#### RECORDS SHOWN
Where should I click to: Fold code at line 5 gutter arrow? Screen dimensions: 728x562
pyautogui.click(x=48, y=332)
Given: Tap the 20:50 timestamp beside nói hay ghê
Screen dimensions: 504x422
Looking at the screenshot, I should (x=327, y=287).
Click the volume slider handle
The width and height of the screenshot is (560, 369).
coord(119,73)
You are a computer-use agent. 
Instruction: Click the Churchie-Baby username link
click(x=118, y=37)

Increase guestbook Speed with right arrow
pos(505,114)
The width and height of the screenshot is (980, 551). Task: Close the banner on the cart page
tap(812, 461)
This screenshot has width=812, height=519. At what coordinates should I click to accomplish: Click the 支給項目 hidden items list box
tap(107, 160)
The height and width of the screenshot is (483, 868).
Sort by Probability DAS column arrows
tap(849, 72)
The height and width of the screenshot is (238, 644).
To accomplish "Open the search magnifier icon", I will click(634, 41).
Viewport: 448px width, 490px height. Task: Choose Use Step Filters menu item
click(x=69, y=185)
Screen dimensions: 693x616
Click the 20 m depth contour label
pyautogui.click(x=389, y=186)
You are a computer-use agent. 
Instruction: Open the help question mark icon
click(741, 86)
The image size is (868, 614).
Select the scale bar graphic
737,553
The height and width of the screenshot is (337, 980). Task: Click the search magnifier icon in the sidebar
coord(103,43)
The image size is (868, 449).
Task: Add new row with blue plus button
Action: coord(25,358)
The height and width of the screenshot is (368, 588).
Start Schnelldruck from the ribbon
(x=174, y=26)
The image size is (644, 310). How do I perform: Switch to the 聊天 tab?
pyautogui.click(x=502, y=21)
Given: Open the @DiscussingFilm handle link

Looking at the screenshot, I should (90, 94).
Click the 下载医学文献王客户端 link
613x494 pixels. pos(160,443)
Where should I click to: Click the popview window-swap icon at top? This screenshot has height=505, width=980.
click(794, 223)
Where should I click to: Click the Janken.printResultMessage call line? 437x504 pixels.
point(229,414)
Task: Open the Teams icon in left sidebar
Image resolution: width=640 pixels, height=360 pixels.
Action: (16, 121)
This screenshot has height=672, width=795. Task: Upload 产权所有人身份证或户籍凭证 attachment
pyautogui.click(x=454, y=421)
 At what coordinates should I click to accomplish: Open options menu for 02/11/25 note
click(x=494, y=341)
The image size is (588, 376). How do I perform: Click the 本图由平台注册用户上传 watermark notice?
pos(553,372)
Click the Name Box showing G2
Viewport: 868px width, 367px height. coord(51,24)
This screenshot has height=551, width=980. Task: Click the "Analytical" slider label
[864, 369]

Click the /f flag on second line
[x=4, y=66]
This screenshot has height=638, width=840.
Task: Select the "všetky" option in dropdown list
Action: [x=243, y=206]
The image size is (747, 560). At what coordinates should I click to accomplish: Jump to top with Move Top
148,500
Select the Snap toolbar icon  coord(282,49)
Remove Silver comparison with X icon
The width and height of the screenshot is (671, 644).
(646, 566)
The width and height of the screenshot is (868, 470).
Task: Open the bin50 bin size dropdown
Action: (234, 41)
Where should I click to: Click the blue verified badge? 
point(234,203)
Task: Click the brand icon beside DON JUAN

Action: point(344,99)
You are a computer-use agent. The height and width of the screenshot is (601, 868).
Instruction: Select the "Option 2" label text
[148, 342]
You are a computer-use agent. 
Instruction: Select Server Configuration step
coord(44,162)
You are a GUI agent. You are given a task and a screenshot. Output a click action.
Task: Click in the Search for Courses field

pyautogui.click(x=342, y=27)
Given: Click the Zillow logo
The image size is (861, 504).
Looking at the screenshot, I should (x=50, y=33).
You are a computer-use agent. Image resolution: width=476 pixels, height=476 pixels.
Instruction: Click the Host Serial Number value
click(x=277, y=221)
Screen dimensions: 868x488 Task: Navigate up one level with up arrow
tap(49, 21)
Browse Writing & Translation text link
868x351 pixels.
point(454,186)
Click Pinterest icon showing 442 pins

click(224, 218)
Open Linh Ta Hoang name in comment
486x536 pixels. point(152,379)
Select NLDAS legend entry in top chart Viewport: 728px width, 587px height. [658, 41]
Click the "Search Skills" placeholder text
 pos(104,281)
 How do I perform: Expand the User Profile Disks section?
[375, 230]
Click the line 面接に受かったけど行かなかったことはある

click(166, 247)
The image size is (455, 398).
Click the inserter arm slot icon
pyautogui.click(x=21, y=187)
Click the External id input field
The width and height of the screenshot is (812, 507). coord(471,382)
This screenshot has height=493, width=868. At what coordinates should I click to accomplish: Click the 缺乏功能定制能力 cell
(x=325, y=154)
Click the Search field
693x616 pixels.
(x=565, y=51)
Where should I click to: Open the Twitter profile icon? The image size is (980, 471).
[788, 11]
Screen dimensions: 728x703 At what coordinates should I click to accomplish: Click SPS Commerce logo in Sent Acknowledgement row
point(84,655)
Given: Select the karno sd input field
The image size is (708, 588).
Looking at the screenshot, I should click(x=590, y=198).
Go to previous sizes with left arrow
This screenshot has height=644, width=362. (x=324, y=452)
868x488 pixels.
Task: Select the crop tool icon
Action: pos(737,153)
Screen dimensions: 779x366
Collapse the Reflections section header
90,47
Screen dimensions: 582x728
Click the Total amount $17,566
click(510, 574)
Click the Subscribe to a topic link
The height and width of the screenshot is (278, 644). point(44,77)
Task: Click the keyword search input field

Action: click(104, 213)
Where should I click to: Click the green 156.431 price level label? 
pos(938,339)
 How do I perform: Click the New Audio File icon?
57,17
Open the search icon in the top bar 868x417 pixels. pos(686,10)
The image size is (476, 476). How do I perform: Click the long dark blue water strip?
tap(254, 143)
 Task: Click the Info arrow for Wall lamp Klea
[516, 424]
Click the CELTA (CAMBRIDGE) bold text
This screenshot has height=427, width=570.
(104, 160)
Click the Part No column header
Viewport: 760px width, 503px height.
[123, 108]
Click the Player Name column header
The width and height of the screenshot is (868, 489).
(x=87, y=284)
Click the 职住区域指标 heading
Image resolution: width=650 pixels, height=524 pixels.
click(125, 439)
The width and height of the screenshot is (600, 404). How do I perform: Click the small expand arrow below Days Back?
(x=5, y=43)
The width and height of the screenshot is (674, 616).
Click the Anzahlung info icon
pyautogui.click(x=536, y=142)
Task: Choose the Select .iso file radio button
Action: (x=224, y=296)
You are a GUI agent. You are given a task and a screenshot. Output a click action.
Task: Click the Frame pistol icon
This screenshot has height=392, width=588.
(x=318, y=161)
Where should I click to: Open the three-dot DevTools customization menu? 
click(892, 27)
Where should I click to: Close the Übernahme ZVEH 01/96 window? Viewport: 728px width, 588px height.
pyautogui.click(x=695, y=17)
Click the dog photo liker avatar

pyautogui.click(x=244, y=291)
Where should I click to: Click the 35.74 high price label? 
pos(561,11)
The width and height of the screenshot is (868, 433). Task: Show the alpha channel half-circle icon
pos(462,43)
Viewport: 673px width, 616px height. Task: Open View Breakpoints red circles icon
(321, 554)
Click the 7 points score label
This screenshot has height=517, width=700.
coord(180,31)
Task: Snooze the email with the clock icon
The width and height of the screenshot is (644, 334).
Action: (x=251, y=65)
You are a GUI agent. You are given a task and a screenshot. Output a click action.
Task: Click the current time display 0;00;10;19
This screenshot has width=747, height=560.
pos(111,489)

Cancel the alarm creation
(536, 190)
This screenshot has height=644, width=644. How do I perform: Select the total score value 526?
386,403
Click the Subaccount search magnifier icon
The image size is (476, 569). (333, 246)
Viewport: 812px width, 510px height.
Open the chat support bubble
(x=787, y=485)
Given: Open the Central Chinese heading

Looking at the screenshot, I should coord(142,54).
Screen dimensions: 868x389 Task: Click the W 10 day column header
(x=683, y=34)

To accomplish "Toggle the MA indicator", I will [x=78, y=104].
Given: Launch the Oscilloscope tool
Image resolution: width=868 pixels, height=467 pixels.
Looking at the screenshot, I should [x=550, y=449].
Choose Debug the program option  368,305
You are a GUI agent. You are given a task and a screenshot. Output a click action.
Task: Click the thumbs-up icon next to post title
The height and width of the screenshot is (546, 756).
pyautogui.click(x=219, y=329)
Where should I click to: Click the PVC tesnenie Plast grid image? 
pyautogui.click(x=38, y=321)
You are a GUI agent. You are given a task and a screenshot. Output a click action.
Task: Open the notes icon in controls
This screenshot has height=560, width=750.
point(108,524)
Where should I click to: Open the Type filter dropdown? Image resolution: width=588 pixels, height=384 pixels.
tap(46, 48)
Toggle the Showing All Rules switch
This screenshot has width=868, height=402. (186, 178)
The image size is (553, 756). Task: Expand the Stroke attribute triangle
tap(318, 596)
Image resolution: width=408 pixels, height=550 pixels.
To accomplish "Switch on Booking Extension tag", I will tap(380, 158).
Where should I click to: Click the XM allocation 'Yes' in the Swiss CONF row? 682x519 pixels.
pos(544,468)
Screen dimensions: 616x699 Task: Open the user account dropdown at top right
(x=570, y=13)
########
* **ABOUT THIS TASK**
Search the records for the string "will" and return every line in which it occurs.

* **SOLUTION TO THE EXERCISE**
To accomplish "Open the search magnifier icon", I will click(634, 41).
To accomplish "Toggle the MA indicator", I will [x=78, y=104].
To accomplish "Switch on Booking Extension tag", I will tap(380, 158).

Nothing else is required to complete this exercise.